Copy out exactly the lines below that run from the one holding "Given: Tap the yuntrack.com address title" to the one holding "Click the Back chevron arrow icon", keeping both of those lines and no others.

★ ★ ★ ★ ★

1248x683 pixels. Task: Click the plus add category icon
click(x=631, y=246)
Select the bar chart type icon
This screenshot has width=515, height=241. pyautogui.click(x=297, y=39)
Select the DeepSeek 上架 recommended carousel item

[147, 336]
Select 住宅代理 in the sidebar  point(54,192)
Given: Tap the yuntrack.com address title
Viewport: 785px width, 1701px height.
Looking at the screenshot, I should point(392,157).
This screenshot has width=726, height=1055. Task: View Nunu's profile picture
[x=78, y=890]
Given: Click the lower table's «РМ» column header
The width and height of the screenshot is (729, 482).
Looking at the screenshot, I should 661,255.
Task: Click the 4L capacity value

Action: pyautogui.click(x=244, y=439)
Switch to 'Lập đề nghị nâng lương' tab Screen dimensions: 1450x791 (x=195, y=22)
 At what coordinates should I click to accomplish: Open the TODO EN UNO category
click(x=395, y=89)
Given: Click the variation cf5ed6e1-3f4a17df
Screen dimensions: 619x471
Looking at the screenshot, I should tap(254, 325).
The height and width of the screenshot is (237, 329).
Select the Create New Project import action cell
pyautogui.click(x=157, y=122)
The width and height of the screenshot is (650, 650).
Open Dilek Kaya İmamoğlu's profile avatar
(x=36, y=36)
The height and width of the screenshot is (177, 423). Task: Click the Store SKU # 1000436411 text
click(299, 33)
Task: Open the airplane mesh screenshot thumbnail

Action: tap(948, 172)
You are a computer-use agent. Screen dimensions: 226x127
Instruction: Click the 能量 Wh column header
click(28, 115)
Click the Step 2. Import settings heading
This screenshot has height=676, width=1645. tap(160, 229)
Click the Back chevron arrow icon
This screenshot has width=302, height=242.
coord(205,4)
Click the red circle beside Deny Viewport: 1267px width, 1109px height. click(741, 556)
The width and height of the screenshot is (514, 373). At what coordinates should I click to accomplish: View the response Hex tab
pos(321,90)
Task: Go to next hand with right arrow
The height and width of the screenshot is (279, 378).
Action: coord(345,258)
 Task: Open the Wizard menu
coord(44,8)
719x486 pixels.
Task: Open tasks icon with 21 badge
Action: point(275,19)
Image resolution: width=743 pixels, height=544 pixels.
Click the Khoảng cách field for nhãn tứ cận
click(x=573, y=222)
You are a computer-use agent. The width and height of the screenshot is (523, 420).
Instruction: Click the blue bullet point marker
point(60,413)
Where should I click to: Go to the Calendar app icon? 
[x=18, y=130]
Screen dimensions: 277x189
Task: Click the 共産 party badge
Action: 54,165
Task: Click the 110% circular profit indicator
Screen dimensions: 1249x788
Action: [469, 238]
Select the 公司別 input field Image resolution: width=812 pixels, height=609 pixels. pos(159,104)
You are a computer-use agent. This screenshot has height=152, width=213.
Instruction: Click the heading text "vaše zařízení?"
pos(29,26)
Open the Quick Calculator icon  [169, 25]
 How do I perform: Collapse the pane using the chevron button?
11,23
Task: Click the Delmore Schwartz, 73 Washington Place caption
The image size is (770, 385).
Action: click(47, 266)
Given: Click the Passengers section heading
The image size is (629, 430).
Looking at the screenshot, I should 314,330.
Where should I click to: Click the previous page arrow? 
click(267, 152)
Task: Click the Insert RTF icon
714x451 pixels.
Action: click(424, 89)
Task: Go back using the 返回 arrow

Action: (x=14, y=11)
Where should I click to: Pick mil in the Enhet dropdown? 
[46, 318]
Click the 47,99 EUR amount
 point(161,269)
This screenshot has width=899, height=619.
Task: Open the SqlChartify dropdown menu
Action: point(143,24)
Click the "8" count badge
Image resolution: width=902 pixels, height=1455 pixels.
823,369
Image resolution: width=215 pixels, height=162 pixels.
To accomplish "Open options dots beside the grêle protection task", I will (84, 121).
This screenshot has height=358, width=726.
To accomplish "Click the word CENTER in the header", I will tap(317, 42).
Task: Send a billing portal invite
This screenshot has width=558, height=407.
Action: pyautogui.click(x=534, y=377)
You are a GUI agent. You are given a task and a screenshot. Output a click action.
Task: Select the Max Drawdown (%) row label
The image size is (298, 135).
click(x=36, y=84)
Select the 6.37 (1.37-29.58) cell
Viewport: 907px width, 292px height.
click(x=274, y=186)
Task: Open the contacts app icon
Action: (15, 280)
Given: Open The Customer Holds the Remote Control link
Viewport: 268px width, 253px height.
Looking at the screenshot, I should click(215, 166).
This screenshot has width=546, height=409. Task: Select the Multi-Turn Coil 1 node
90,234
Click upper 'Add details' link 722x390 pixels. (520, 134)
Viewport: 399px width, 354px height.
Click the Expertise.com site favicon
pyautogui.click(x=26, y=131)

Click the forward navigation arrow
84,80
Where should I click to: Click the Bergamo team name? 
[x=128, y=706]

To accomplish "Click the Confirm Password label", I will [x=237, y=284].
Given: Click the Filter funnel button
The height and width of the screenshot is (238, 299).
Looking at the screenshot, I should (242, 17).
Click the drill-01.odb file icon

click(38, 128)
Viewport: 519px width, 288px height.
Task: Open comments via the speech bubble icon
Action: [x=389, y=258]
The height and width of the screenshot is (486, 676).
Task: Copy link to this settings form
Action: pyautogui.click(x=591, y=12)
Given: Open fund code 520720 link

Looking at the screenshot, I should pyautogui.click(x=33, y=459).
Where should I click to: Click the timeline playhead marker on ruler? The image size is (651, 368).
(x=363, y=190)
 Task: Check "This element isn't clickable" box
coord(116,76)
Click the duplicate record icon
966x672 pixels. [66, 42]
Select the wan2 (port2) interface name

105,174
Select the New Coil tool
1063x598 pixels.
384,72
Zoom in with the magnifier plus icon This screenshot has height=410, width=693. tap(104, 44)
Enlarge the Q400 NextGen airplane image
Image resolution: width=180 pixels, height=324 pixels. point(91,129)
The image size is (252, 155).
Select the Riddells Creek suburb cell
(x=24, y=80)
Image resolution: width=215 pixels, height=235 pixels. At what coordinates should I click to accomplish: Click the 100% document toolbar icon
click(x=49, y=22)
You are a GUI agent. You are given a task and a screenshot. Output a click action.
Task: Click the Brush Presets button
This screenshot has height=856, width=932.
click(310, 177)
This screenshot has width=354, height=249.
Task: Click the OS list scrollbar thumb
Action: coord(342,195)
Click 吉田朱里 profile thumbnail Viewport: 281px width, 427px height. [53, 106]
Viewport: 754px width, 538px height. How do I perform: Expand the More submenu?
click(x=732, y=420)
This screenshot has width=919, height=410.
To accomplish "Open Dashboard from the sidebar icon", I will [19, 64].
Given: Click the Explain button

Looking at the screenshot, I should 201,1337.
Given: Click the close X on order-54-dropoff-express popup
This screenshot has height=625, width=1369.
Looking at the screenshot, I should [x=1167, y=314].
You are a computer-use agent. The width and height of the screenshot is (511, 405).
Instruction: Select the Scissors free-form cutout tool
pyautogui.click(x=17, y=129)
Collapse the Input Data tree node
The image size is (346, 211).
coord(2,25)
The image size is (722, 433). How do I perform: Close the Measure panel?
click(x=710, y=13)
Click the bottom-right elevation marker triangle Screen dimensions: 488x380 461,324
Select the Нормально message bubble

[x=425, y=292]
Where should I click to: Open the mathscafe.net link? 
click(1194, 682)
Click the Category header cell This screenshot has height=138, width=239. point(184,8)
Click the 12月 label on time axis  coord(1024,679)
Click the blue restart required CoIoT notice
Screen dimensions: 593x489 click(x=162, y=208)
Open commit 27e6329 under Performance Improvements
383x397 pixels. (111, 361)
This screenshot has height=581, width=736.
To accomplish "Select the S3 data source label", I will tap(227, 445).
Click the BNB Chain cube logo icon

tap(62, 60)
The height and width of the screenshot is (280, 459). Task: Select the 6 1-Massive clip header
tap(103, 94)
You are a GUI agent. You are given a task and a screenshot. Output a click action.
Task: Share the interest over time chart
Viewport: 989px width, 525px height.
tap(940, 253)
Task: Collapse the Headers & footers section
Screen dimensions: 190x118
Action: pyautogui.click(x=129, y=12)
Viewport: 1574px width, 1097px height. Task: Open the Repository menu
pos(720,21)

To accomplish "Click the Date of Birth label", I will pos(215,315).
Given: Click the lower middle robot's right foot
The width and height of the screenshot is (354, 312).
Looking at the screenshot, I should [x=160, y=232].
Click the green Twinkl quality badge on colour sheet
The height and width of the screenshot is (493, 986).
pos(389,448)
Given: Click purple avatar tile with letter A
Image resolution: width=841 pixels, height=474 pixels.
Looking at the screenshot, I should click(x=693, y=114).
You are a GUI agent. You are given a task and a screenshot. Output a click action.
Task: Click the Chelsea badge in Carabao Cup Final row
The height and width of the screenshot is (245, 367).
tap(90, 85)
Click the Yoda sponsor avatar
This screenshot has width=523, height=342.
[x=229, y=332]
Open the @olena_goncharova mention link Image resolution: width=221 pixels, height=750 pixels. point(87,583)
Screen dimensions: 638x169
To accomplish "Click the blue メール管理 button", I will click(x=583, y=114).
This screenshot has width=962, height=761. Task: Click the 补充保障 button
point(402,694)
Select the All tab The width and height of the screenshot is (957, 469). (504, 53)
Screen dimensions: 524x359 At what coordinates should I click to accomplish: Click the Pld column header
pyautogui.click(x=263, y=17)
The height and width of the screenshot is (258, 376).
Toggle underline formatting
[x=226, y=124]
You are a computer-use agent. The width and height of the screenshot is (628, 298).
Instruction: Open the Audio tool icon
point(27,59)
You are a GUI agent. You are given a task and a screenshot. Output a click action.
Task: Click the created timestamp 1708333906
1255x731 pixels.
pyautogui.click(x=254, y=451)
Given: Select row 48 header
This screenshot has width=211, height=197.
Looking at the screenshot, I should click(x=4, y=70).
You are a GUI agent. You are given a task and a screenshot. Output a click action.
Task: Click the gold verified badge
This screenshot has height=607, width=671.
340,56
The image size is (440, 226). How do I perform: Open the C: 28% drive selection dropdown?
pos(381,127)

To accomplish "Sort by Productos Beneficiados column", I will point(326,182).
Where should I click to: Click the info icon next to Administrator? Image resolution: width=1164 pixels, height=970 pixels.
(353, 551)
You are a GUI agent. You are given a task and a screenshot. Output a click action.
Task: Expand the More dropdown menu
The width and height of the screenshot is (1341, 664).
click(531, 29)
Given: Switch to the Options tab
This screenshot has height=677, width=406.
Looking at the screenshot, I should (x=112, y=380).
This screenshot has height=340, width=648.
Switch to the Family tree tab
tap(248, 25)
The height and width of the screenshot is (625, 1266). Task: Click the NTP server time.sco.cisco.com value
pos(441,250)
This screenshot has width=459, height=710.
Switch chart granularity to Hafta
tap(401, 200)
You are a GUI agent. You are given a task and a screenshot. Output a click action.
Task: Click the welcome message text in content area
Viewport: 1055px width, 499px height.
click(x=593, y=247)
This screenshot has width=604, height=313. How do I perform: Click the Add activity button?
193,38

★ ★ ★ ★ ★

■ Response to the exercise
Given: Tap the yuntrack.com address title
Viewport: 785px width, 1701px height.
Looking at the screenshot, I should point(392,157).
This screenshot has width=726, height=1055. Task: View Nunu's profile picture
[x=78, y=890]
Given: Click the lower table's «РМ» column header
The width and height of the screenshot is (729, 482).
Looking at the screenshot, I should 661,255.
Task: Click the 4L capacity value

Action: pyautogui.click(x=244, y=439)
Switch to 'Lập đề nghị nâng lương' tab Screen dimensions: 1450x791 (x=195, y=22)
 At what coordinates should I click to accomplish: Open the TODO EN UNO category
click(x=395, y=89)
Given: Click the variation cf5ed6e1-3f4a17df
Screen dimensions: 619x471
Looking at the screenshot, I should tap(254, 325).
The height and width of the screenshot is (237, 329).
Select the Create New Project import action cell
pyautogui.click(x=157, y=122)
The width and height of the screenshot is (650, 650).
Open Dilek Kaya İmamoğlu's profile avatar
(x=36, y=36)
The height and width of the screenshot is (177, 423). Task: Click the Store SKU # 1000436411 text
click(299, 33)
Task: Open the airplane mesh screenshot thumbnail

Action: tap(948, 172)
You are a computer-use agent. Screen dimensions: 226x127
Instruction: Click the 能量 Wh column header
click(28, 115)
Click the Step 2. Import settings heading
This screenshot has height=676, width=1645. tap(160, 229)
Click the Back chevron arrow icon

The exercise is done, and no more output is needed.